* [Page extract]
The joy of having a baseball team
Having long had a soft spot for the Pirates, they've finally become my team
Let’s talk World Series.
Top three I lived and died with.
Go.
• Maybe the Reds and Red Sox, ’75, wasn’t my first sports memory.
All right, I looked it up and it turns out I remember Sports Illustrated’s 1975 College Football Preview cover, Oklahoma chosen to win it all again, arriving a month before the series.
But it’s just a cover.
Television’s pictures moved.
Nor can one be all-in emotionally on a magazine cover taking a moment to digest, when a World Series over almost two October weeks becomes your whole life.
So, yeah — officially — the Big Red Machine on one side and Jerry Remy, Rick Burleson, Dwight Evans, Yaz, Fred Lynn, Luis Tiant and Carlton Fisk waving his home run fair on the other remains my first sports memory.
• After that, ’91, Braves and Twins.
By that time, true story, I might have been 700 watched games into my full-on love for Atlanta’s baseball team.
Game 7 brought the worst moment of my up-to-then lifetime of sports fandom, when Lonnie Smith — “Lightning” Lonnie for you 1970s All Sports Stadium aficionados — perhaps because he lost the ball in the Metrodome’s white ceiling, paused rounding second base on Terry Pendleton’s left-field wall shot no Twin outfielder had a chance of catching.
The pause left Smith at third base, not in the dugout having scored. There were still no outs but of course he was left stranded, costing the Braves the series and keeping Minnesota pitcher Jack Morris’ shutout on the table, one he picked up working 10 full innings, a performance he doesn’t reach Cooperstown without.

* [Requirement 1]
Answer these questions using the baseball column, one answer per line and marked to match.
(a) Which two teams played in the 1975 World Series that the writer names as a first sports memory?
(b) Which team did the Sports Illustrated 1975 College Football Preview cover choose to win it all again?
(c) How many innings did Jack Morris work for his Game 7 shutout?
* [Requirement 2] Name every player the baseball column lists on the Red Sox side of the 1975 World Series.
* [Requirement 3] Carry the baseball column forward from its final sentence.

* [Supplied material]

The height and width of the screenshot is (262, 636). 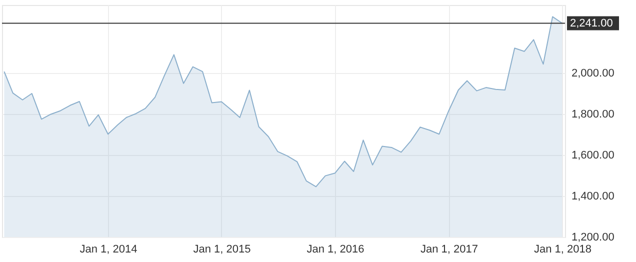 What do you see at coordinates (449, 250) in the screenshot?
I see `x-tick-label: Jan 1, 2017` at bounding box center [449, 250].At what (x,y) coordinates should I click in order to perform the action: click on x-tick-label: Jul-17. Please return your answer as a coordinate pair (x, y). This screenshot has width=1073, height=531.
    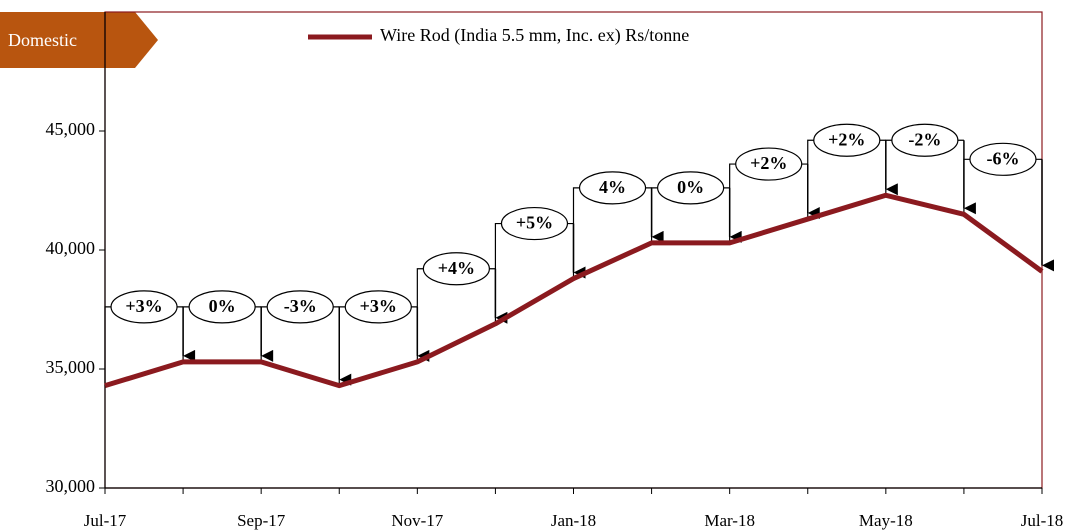
    Looking at the image, I should click on (106, 520).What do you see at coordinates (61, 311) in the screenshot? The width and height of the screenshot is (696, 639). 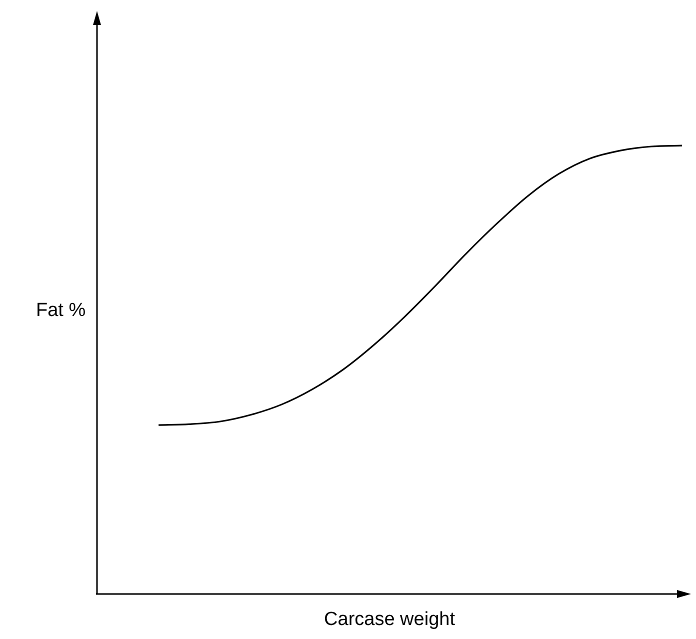 I see `y-axis-title: Fat %` at bounding box center [61, 311]. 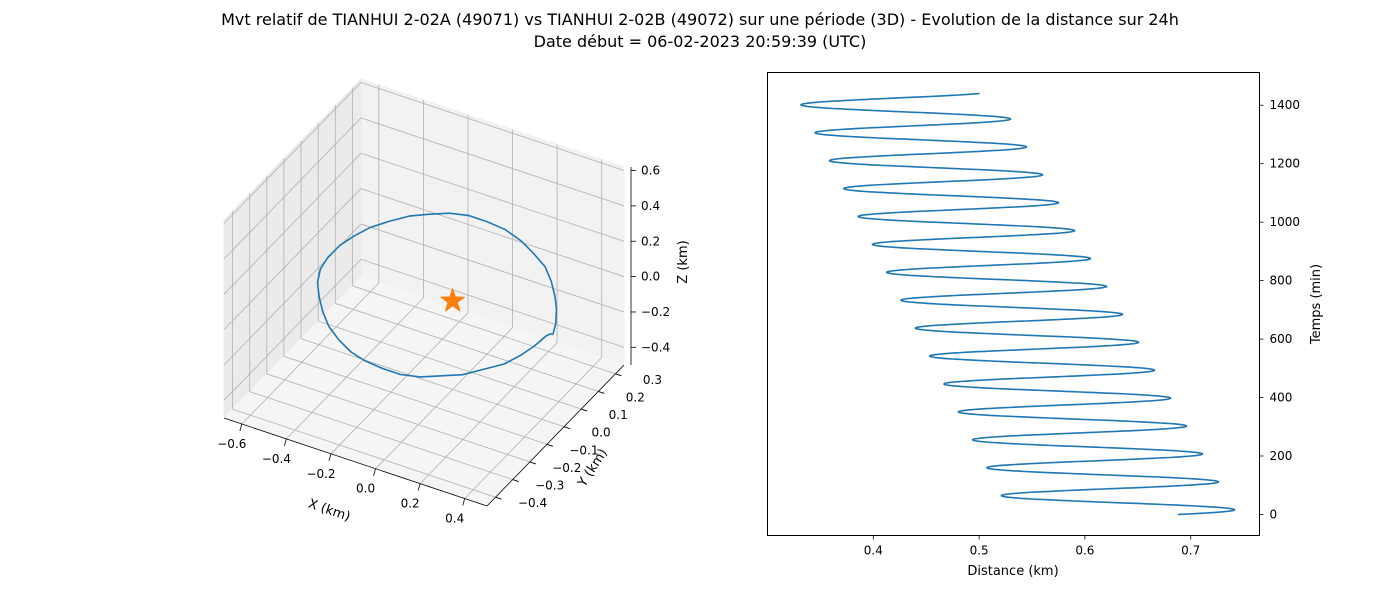 I want to click on chart-3d-series, so click(x=437, y=295).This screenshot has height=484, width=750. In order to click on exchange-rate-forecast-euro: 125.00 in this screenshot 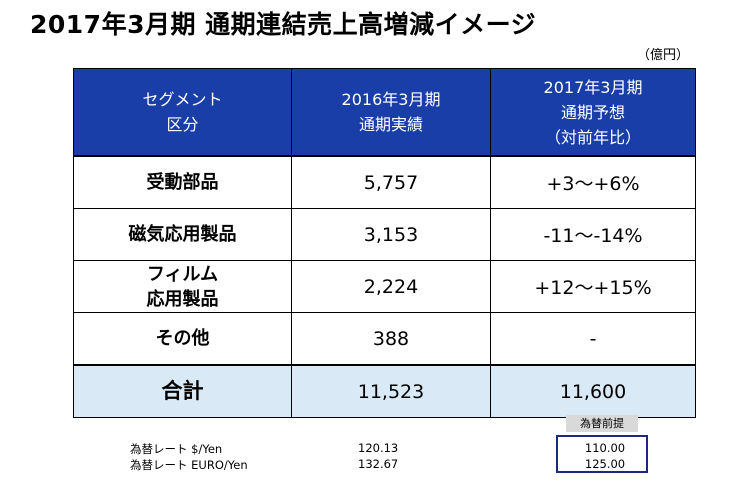, I will do `click(605, 464)`.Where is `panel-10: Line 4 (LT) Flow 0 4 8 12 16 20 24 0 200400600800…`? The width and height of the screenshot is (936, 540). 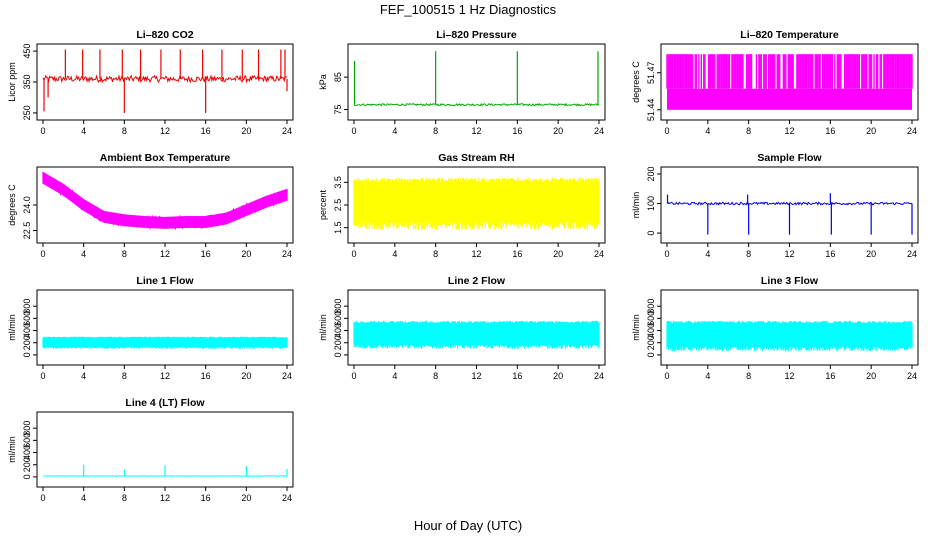 panel-10: Line 4 (LT) Flow 0 4 8 12 16 20 24 0 200400600800… is located at coordinates (150, 450).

* [Answer section 1]
(a) The Reds and the Red Sox
(b) Oklahoma
(c) 10 full innings

* [Answer section 2] Jerry Remy, Rick Burleson, Dwight Evans, Yaz, Fred Lynn, Luis Tiant, Carlton Fisk

* [Answer section 3]
• After that, ’79, Pirates and Orioles.
Willie Stargell and Earl Weaver.
Chuck Tanner and Eddie Murray.
Between Stargell, Dave Parker, Bill Madlock and NL leading base stealer Omar Moreno, Pittsburgh appeared to have the offense.
In Dennis Martinez, Mike Flanagan, Steve Stone, Scott McGregor and the timelessly great Jim Palmer, Baltimore appeared to have the pitching.
I remember Stargell’s bat waggle most: like a wheel, turning vertical circles until the pitcher began to wind.
It became my waggle.
I don’t remember any Game 5 details, only that the Pirates won to pull within 3-2, games 6 and 7 waiting back in Baltimore and somehow I knew Pittsburgh couldn’t lose, that its momentum would carry.
It did.
John Candelaria and Kent Tekulve combined on a Game 6 shutout, before Stargell went 4 for 5 with a home run and two doubles in Game 7.
I’ve had an affinity for the Pirates — or as I often call them, the “Bucs,” because buccaneers are pirates and that’s what Braves play-by-play man Skip Caray called them and I thought it was cool 40 years ago and still think so now — ever since
That and you have to love what’s become their ballpark, now 23 years old, offering the best home-plate view in the bigs.
Take a look:
The cost of being a sportswriter, beyond piles of money you’ll never be paid, is losing your teams, because no longer do you engage emotionally with the games.
The NFL holds little for me.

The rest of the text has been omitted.